EXTRACTED RECORDS -
^^^^^^^^^^^^^^^^

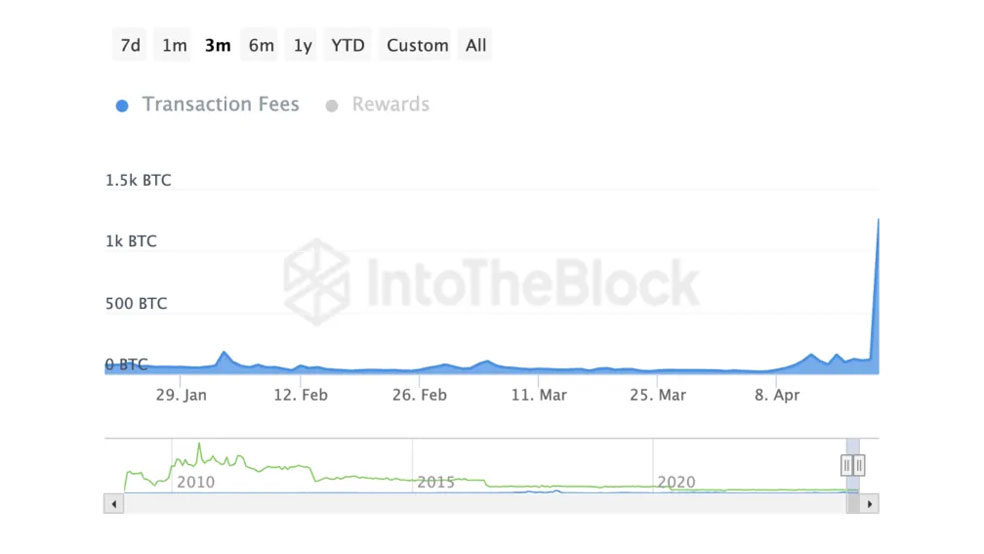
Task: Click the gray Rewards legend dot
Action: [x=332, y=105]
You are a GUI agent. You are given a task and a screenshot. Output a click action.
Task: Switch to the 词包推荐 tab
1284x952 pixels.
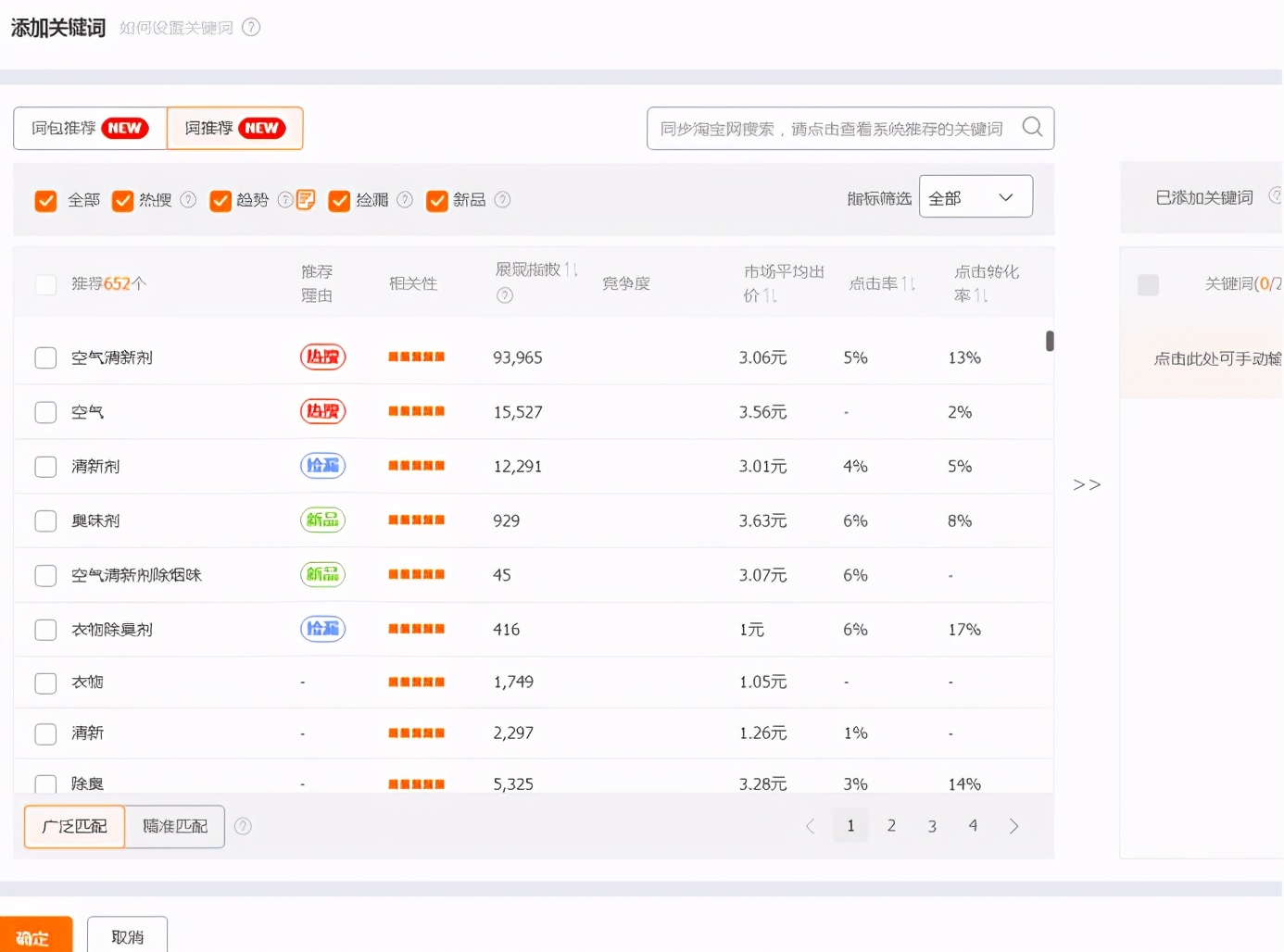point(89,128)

^^^^^^^^^^^^^^^^

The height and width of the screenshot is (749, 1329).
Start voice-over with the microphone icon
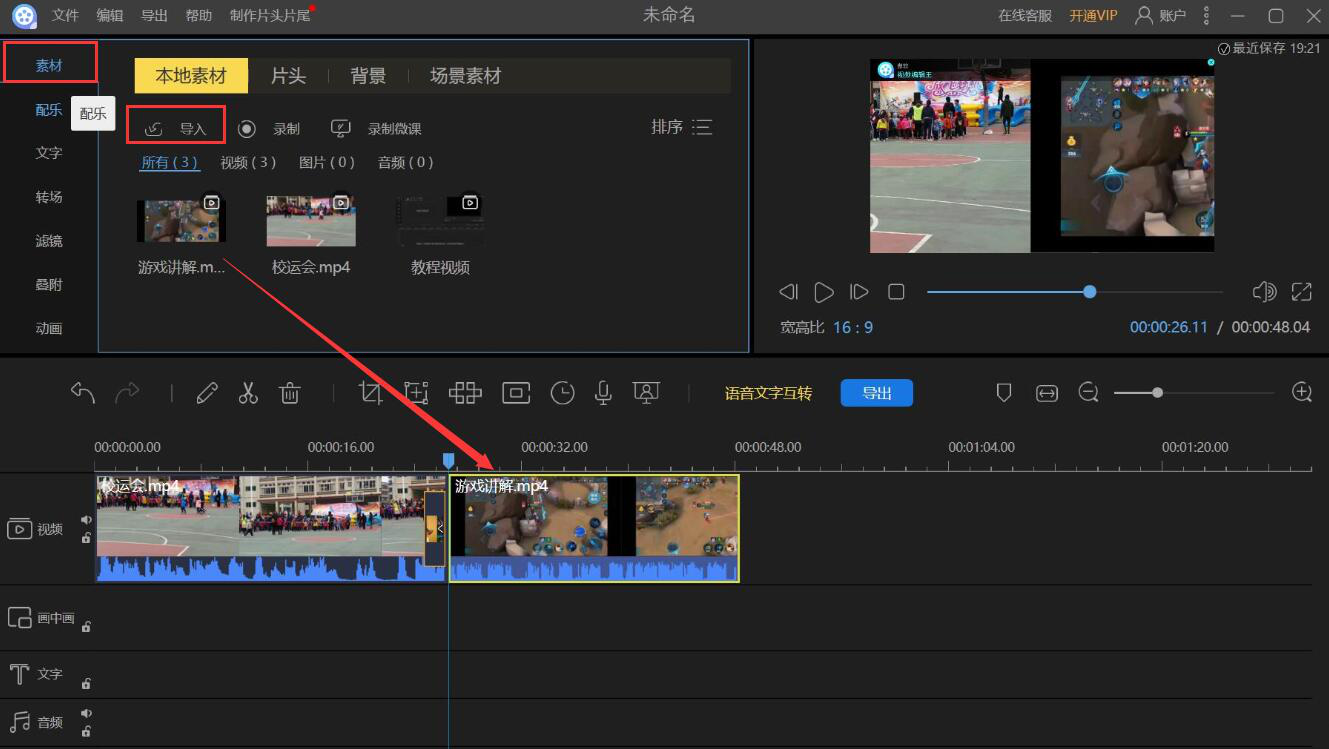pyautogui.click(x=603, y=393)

^^^^^^^^^^^^^^^^

TASK -
Taking the lines above one at a time, give the number of them that contain the string "screenshot". Add nothing else.

SOLVED EXERCISE -
2